REPUBLIKA.CO.ID, JAKARTA -- Ketua Umum DPP Partai Golkar hasil Munas Jakarta, Agung Laksono menilai putusan Pengadilan Tata Usaha Negara (PTUN) atas sengketa kepengurusan partai beringin itu tidak adil.
"Putusan tidak adil," kata Agung seusai mengikuti sidang pembacaan putusan sengketa Partai Golkar di PTUN Jakarta, Senin (18/5). Agung meyakini pihak Kemenkumham akan mengajukan banding atas putusan PTUN Jakarta yang mengabulkan gugatan DPP Golkar kubu Aburizal Bakrie.
"Yang banding Menkumham, kalau kami tergugat intervensi," seloroh Agung seraya memasuki kendaraan dan meninggalkan wartawan. Pada hari Senin itu, Majelis Hakim PTUN memutuskan mengabulkan sebagian gugatan DPP Golkar kubu Aburizal Bakrie atas SK Menkumham yang mengesahkan kepengurusan partai beringin di bawah kepemimpinan Agung Laksono.

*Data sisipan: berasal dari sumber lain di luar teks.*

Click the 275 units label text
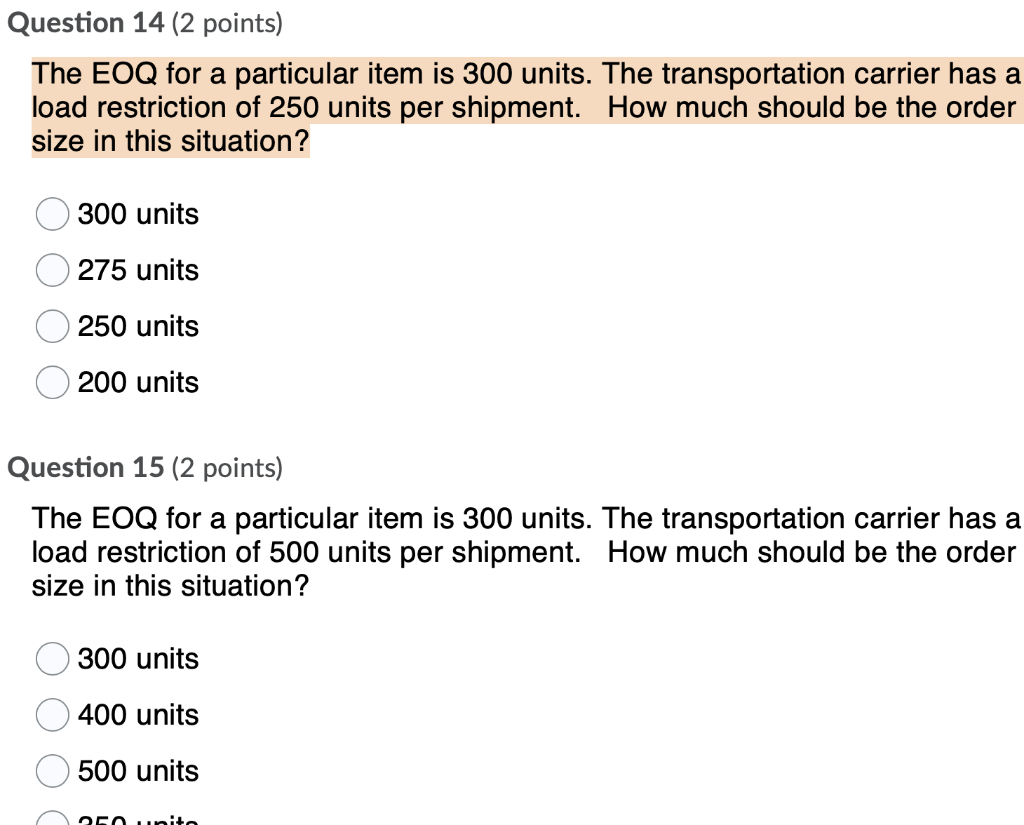 coord(138,270)

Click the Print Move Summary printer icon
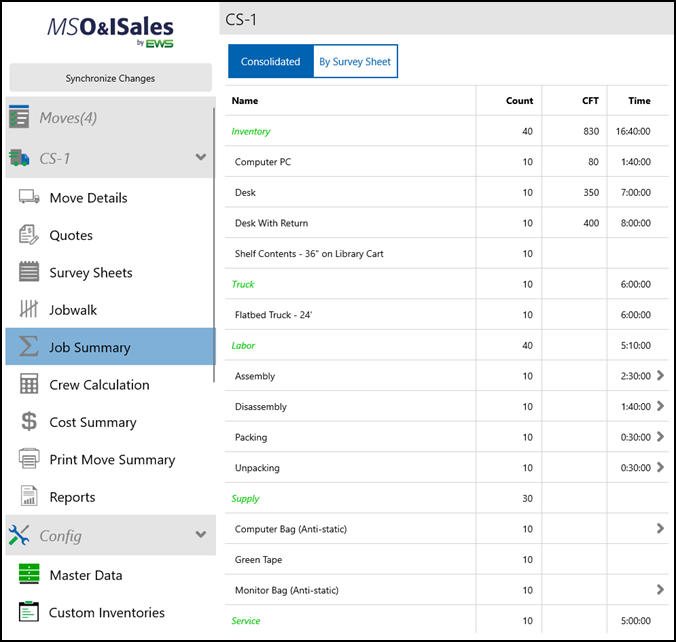29,460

Majelis Hakim PTUN memerintahkan Menkumham selaku Tergugat mencabut SK tersebut karena dinilai bertentangan dengan undang-undang.
Kuasa hukum DPP Golkar kubu Aburizal Bakrie, Yusril Ihza Mahendra mempersilakan kubu Agung Laksono maupun Menkumham untuk mengajukan banding atas putusan PTUN tersebut.
Menurut Yusril, yang terpenting Majelis Hakim PTUN telah menyatakan SK Menkumham bertentangan dengan undang-undang. "Kalau mau banding silakan saja kita tidak menghalangi, yang penting pengadilan sudah menyatakan bawah SK Menkumham yang mengesahkan kepengurusan Agung Laksono itu bertentangan dengan undang-undang," jelas Yusril.